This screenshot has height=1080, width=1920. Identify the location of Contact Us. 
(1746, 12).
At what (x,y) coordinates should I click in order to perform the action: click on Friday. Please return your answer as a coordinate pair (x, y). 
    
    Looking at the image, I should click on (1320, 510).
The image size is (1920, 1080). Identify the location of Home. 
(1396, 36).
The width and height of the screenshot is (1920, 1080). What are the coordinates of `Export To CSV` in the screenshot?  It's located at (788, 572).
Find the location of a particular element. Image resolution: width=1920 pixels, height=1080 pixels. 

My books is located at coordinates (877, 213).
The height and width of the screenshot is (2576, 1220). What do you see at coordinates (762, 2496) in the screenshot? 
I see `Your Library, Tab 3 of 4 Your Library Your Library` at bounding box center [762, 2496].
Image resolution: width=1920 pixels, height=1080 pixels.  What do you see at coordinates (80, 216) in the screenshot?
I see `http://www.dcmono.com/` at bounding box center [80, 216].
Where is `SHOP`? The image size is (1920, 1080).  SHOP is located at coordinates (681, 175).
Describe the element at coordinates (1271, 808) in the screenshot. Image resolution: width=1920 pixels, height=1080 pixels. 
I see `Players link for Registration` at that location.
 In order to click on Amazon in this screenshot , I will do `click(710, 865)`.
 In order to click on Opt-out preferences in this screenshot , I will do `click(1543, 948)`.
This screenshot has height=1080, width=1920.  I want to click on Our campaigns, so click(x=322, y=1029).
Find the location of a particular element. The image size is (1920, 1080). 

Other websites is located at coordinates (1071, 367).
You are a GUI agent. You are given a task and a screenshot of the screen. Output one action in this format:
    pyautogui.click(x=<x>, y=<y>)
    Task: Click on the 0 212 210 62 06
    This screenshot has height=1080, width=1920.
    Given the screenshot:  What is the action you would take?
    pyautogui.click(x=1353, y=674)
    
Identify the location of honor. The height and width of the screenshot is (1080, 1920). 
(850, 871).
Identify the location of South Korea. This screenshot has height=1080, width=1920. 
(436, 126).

▶ _WORK INSTRUCTIONS_
Return the entries above exactly as they appear, from the line with "The height and width of the screenshot is (2576, 1220)." up to and including the line with "so click(x=322, y=1029).".

▶ _PROBLEM SOLUTION_
The height and width of the screenshot is (2576, 1220). What do you see at coordinates (762, 2496) in the screenshot? 
I see `Your Library, Tab 3 of 4 Your Library Your Library` at bounding box center [762, 2496].
Image resolution: width=1920 pixels, height=1080 pixels.  What do you see at coordinates (80, 216) in the screenshot?
I see `http://www.dcmono.com/` at bounding box center [80, 216].
Where is `SHOP`? The image size is (1920, 1080).  SHOP is located at coordinates (681, 175).
Describe the element at coordinates (1271, 808) in the screenshot. Image resolution: width=1920 pixels, height=1080 pixels. 
I see `Players link for Registration` at that location.
 In order to click on Amazon in this screenshot , I will do `click(710, 865)`.
 In order to click on Opt-out preferences in this screenshot , I will do `click(1543, 948)`.
This screenshot has height=1080, width=1920.  I want to click on Our campaigns, so click(x=322, y=1029).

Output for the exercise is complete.